We use the default cookie middleware, and the OIDC package from aspnetcore. Our SDK doesnt handle any of that.The Microsoft.AspNetCore.Authentication.Cookies package allows u to specify a SessionStore (which implements ITicketStore) that can be used to store things server side in a session. If not, everything goes in the cookie."
We register the cookie middleware and use default config, but u can still configure the cookie middleware the way you like.
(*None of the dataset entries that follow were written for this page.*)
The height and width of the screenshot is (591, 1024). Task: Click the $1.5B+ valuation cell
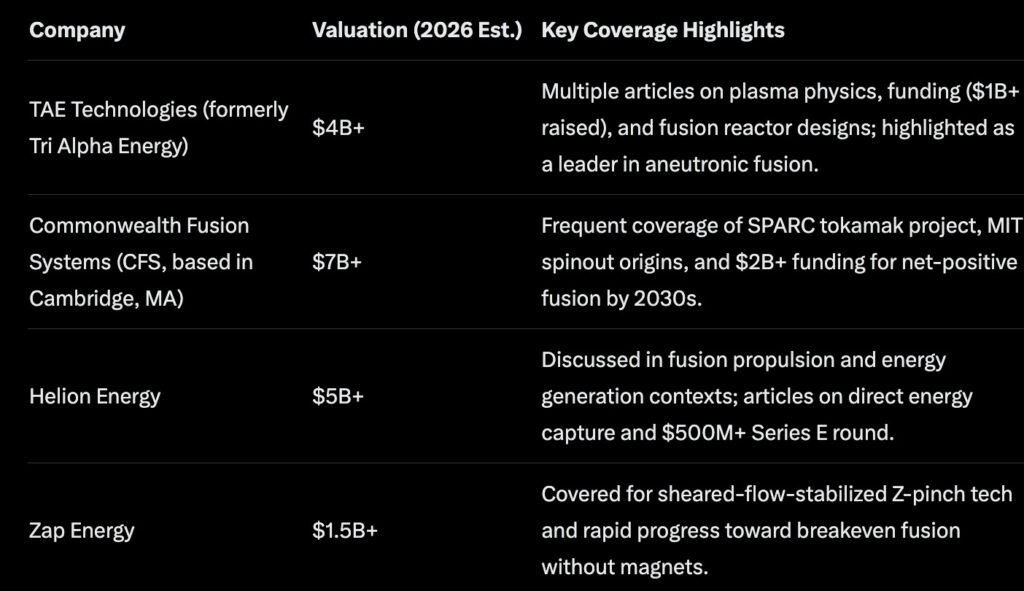(345, 530)
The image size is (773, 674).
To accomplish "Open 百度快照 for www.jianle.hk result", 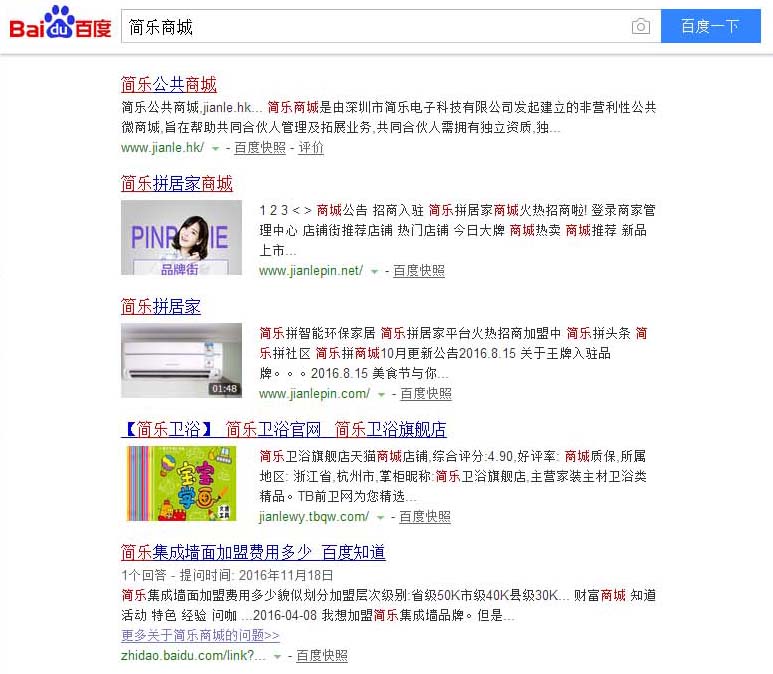I will click(260, 147).
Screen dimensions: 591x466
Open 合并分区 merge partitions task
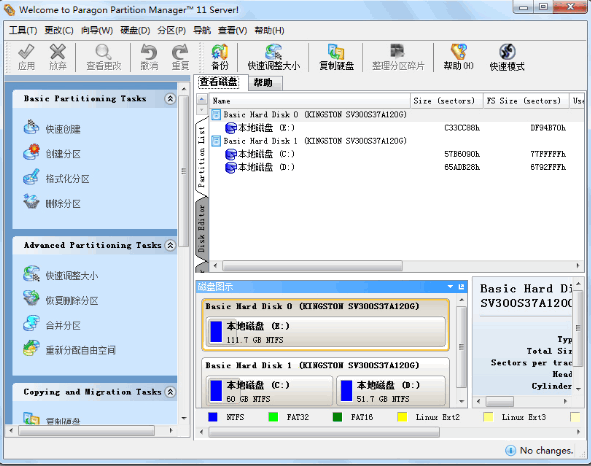coord(52,325)
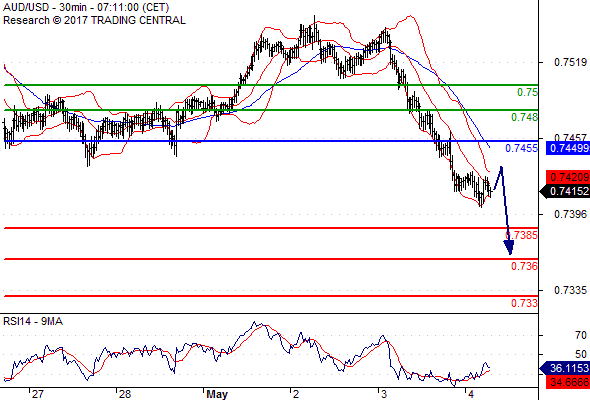Click the blue 0.74499 price tag
This screenshot has height=400, width=590.
(568, 148)
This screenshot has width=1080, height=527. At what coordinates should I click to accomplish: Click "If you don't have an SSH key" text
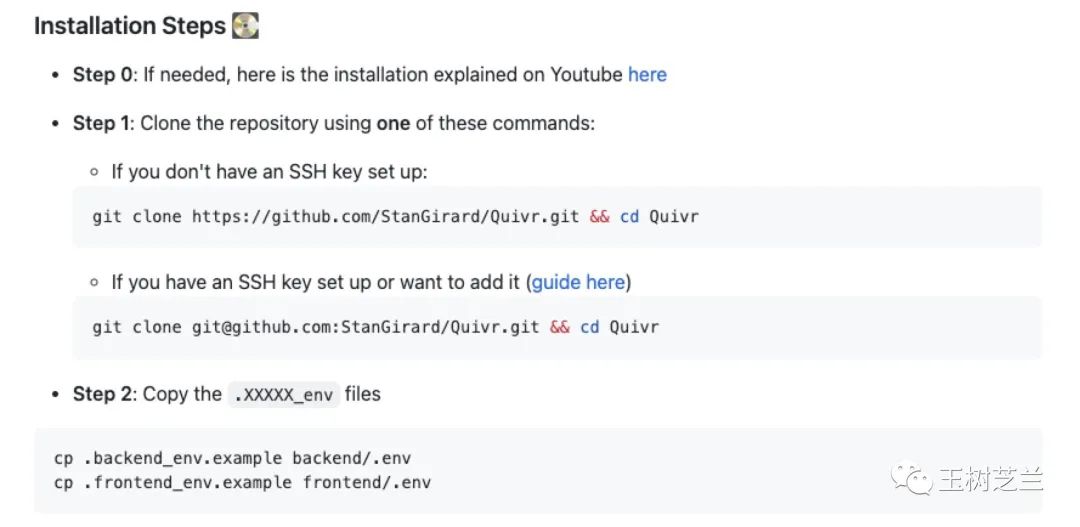coord(269,172)
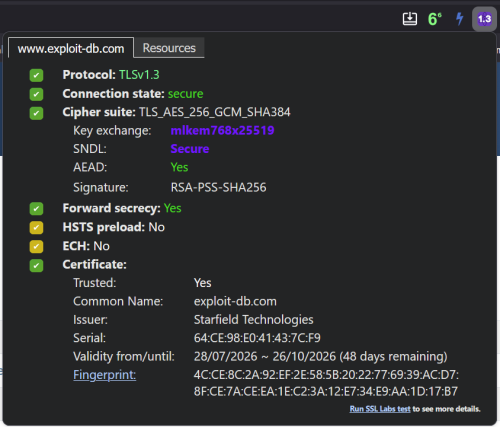Click the yellow check beside HSTS preload

pos(36,228)
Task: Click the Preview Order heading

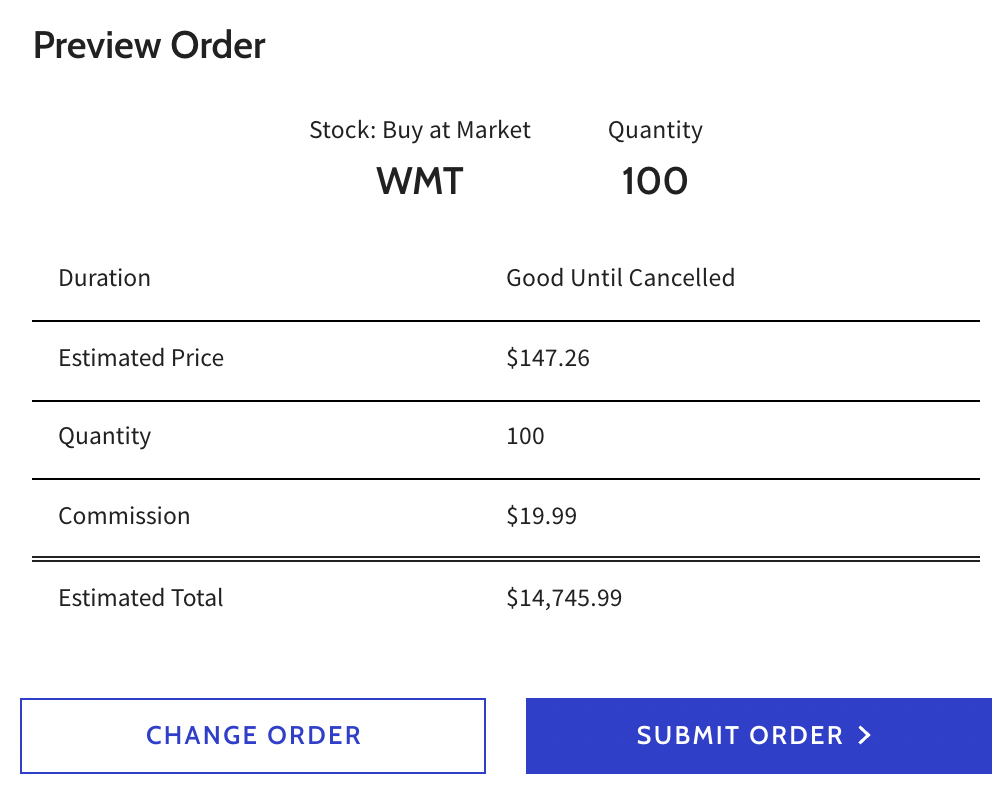Action: [x=149, y=46]
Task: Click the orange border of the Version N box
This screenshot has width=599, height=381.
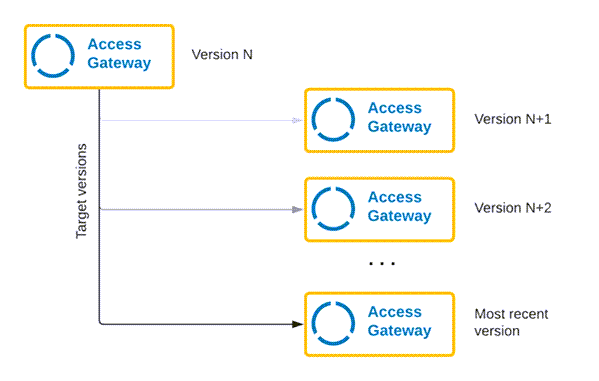Action: [x=99, y=26]
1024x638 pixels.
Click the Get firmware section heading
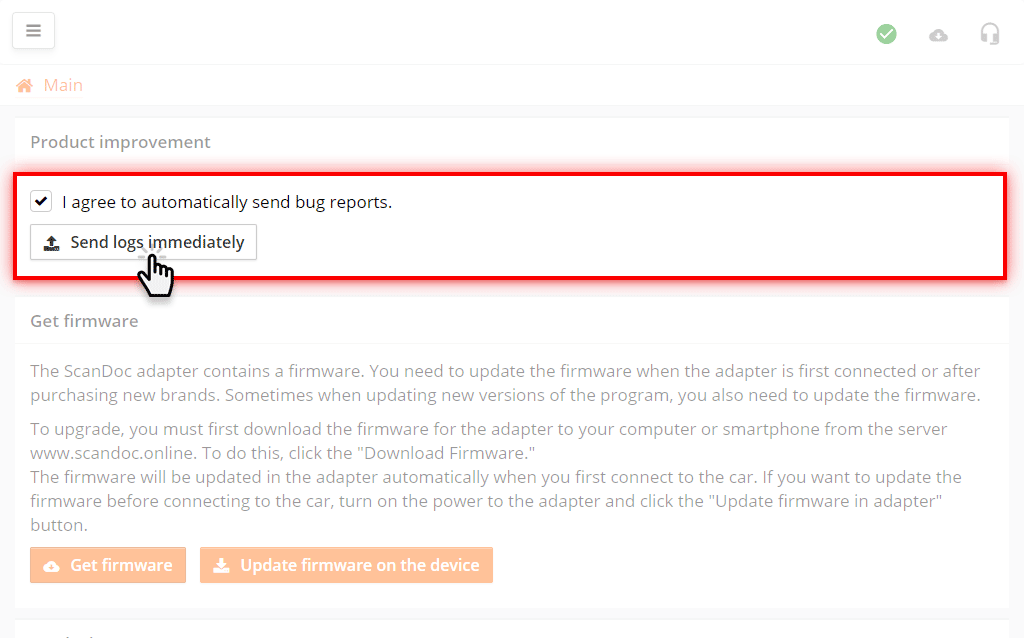(x=84, y=320)
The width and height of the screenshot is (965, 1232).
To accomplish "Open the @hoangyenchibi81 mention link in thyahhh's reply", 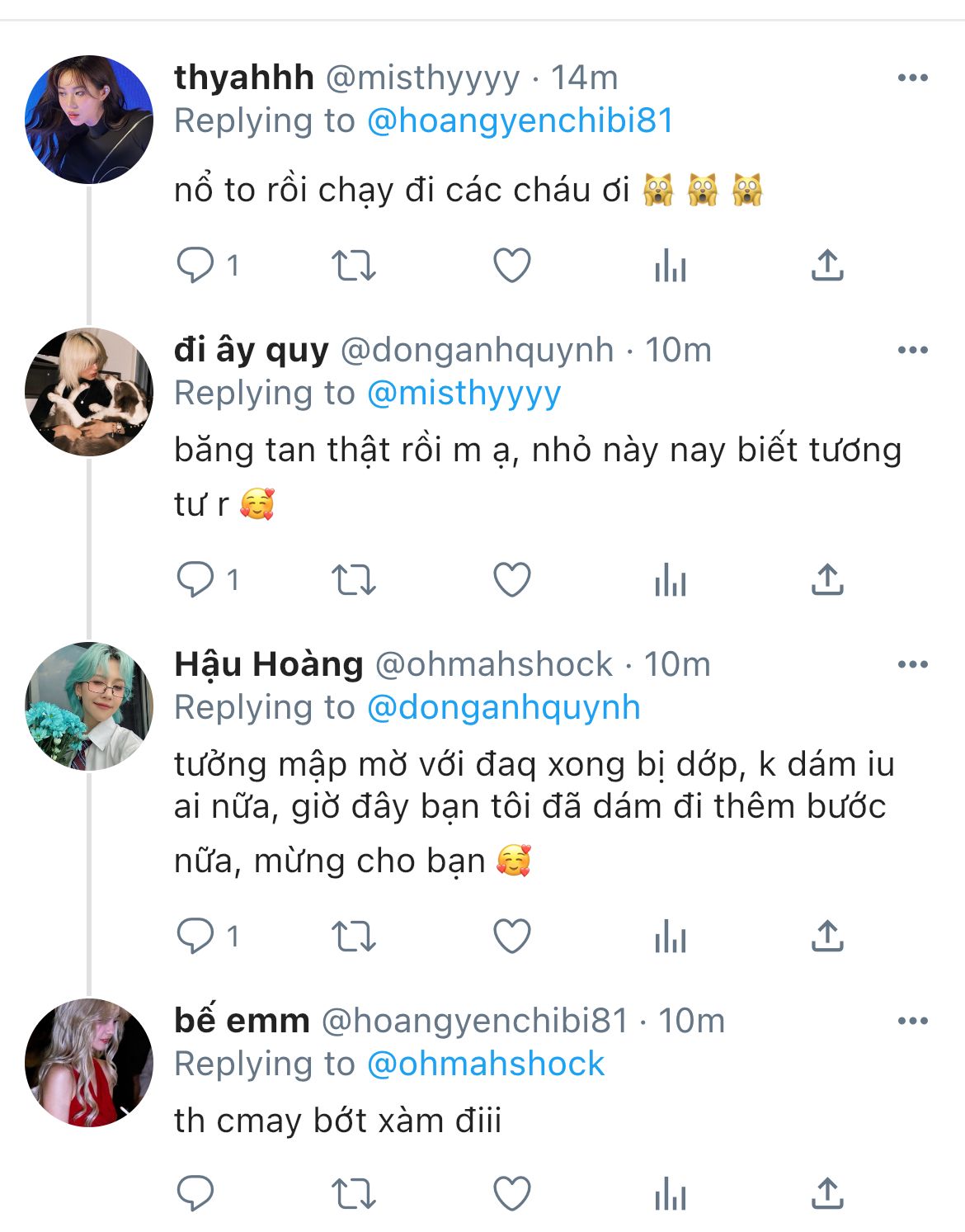I will (520, 121).
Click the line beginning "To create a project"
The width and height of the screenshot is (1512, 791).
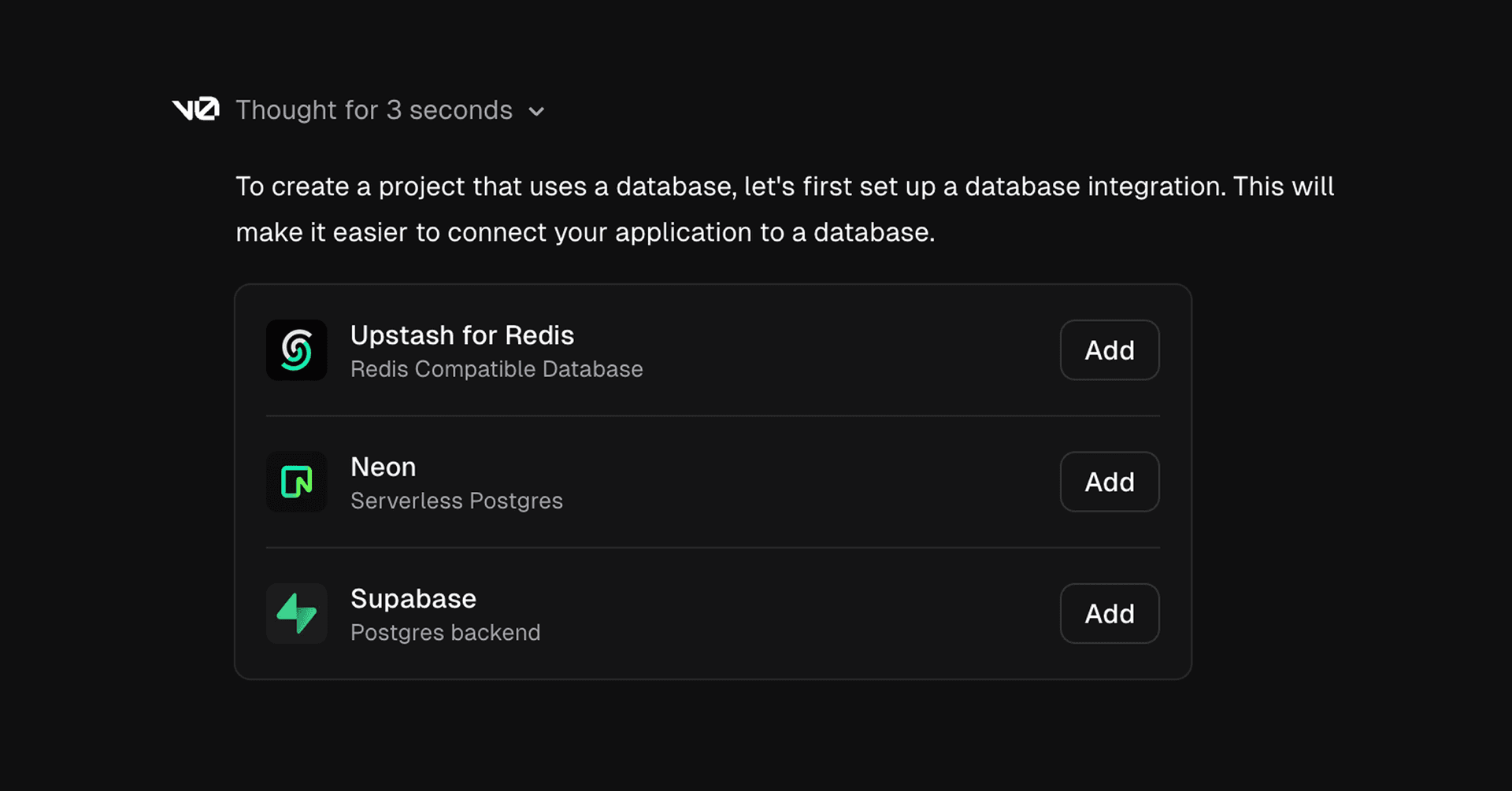tap(784, 187)
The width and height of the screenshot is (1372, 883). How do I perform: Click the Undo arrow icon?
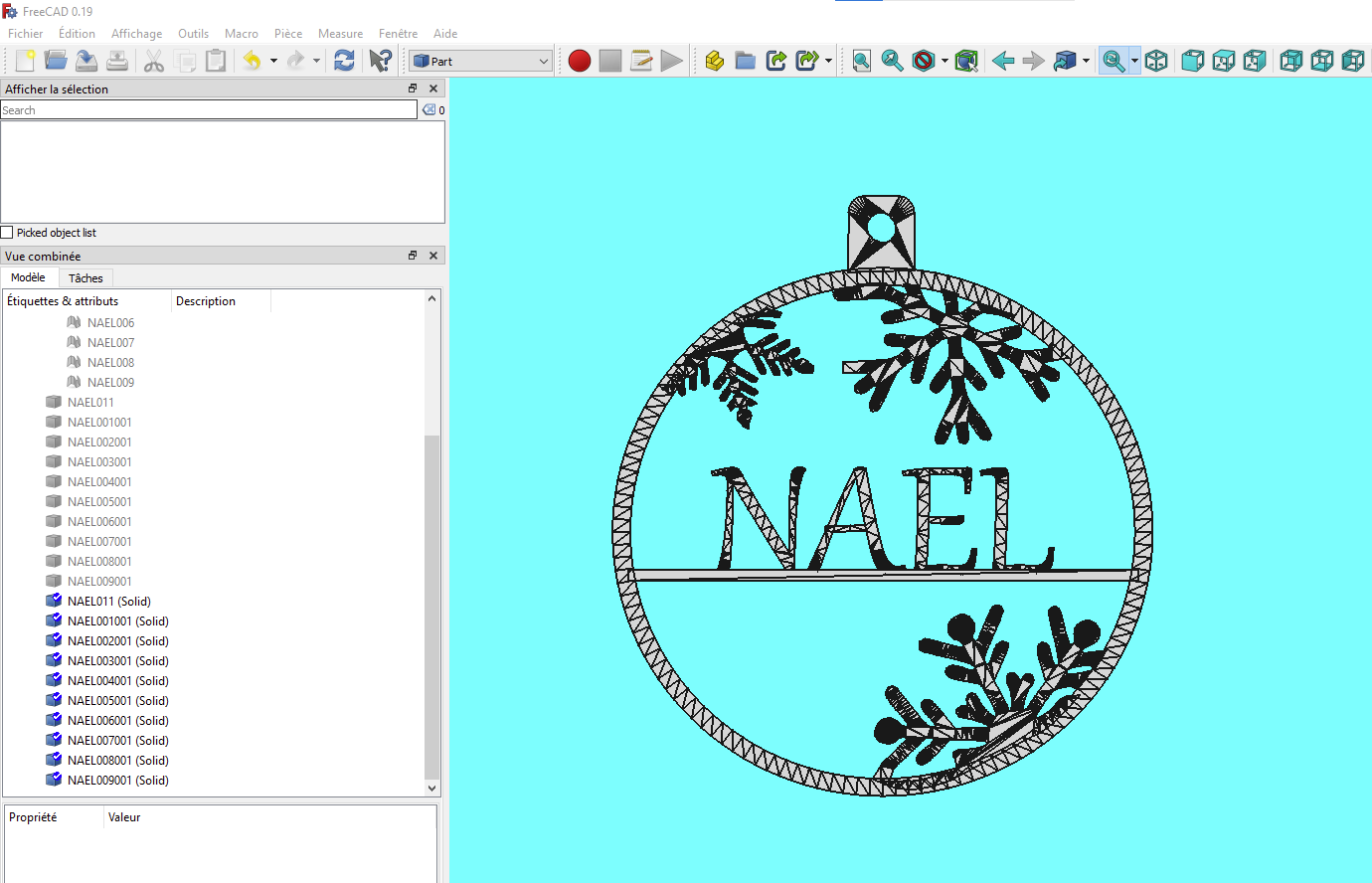coord(252,61)
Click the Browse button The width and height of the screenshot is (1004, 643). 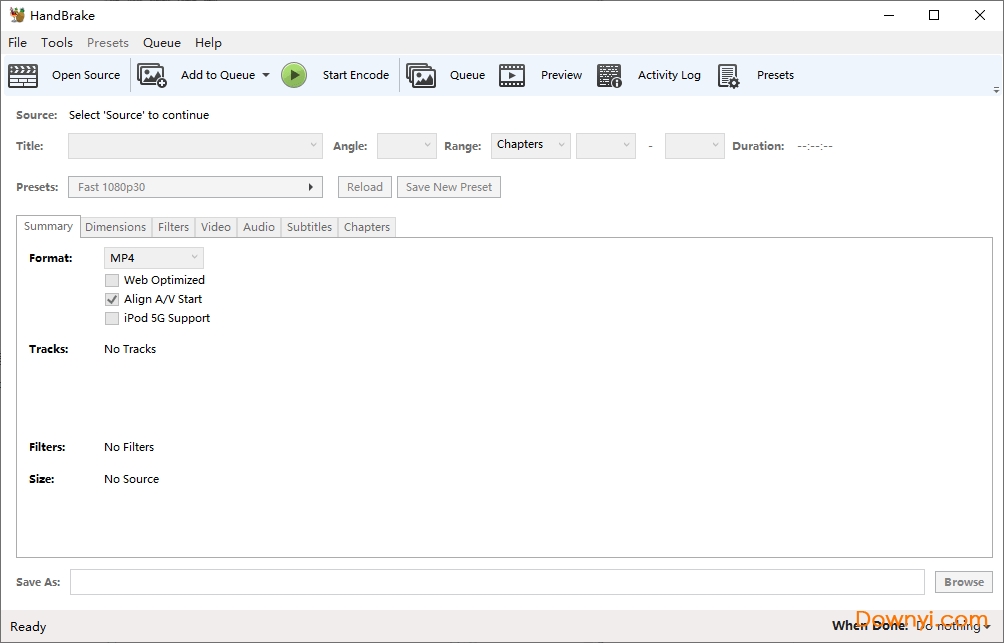964,582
If you would like to configure the Microsoft.AspNetCore.Authentication.Cookie middleware to use a session, you can configure it as such:
public void ConfigureServices(IServiceCollection services)
{
services
.AddAuth0WebAppAuthentication(PlaygroundConstants.AuthenticationScheme, options =>
{
options.Domain = Configuration["Auth0:Domain"];
options.ClientId = Configuration["Auth0:ClientId"];
options.ClientSecret = Configuration["Auth0:ClientSecret"];
});
// Configure a custom ITicketStore to store the Identity Information on the server
services.AddTransient<ITicketStore, CustomInMemoryTicketStore>();
// Configure the Cookie Middleware to use the CustomInMemoryTicketStore
services.AddSingleton<IPostConfigureOptions<CookieAuthenticationOptions>, ConfigureCookieAuthenticationOptions>();
}
and
public class ConfigureCookieAuthenticationOptions
: IPostConfigureOptions<CookieAuthenticationOptions>
{
private readonly ITicketStore _ticketStore;
public ConfigureCookieAuthenticationOptions(ITicketStore ticketStore)
{
_ticketStore = ticketStore;
}
public void PostConfigure(string name,
CookieAuthenticationOptions options)
{
options.SessionStore = _ticketStore;
}
}
Every request will then call the below TicketStore’s “RetrieveAsync” method:
public class CustomInMemoryTicketStore : ITicketStore
{
private readonly IMemoryCache _cache;
public CustomInMemoryTicketStore(IMemoryCache cache)
{
_cache = cache;
}
public Task RemoveAsync(string key)
{
_cache.Remove(key);
return Task.CompletedTask;
}
public Task<AuthenticationTicket> RetrieveAsync(string key)
{
var ticket = _cache.Get<AuthenticationTicket>(key);
return Task.FromResult(ticket);
}
public Task RenewAsync(string key, AuthenticationTicket ticket)
{
_cache.Set(key, ticket);
return Task.CompletedTask;
}
public Task<string> StoreAsync(AuthenticationTicket ticket)
{
var key = ticket.Principal.Claims
.First(c => c.Type == "sid").Value;
_cache.Set(key, ticket);
return Task.FromResult(key);
}
}
The above TicketStore simply stores in memory, but shows how you can add in a session layer by configuring the Microsoft.AspNetCore.Aurthentication.Cookies middleware.